PROBLEM TO SOLVE:
Your answer must consist of every line from the data below that includes the word "agent".

RECORD EXCERPTS:
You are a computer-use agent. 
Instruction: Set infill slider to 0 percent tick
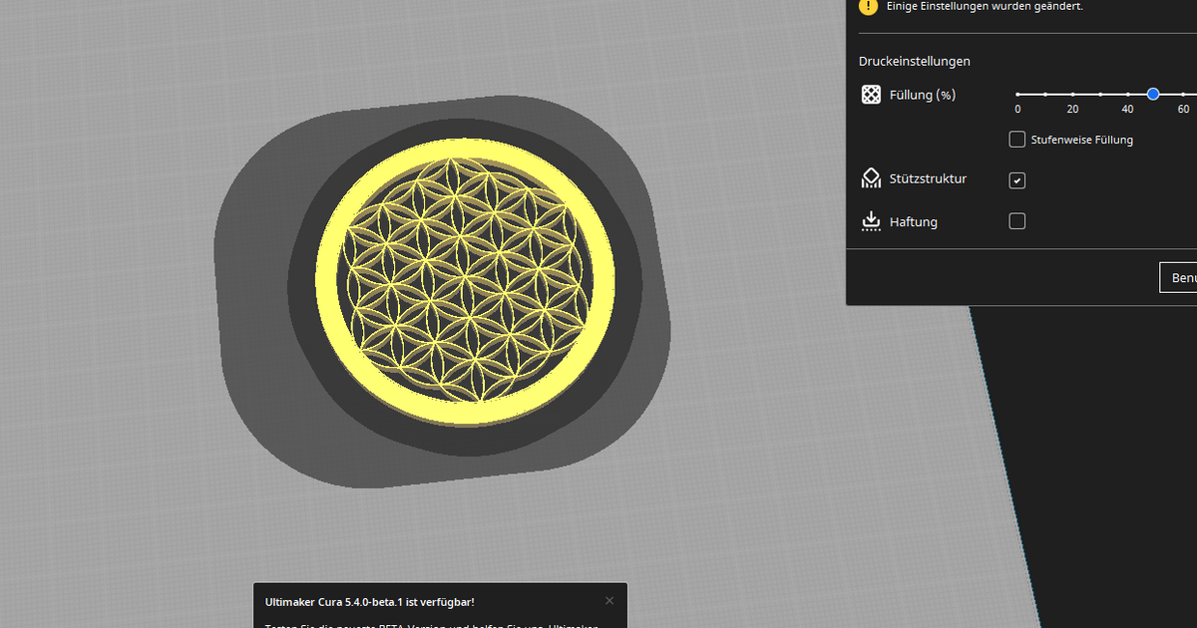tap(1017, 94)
==
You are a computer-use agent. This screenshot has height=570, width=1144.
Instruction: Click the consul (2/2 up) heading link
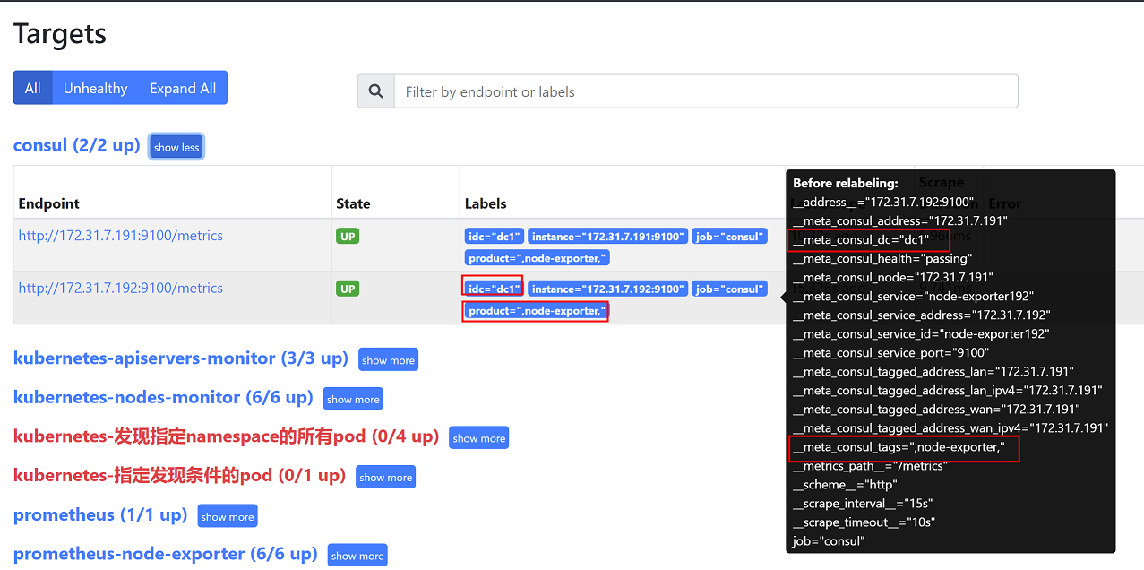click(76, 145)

RESULT BELOW:
You are a computer-use agent. 
You are a computer-use agent. This screenshot has height=570, width=1144.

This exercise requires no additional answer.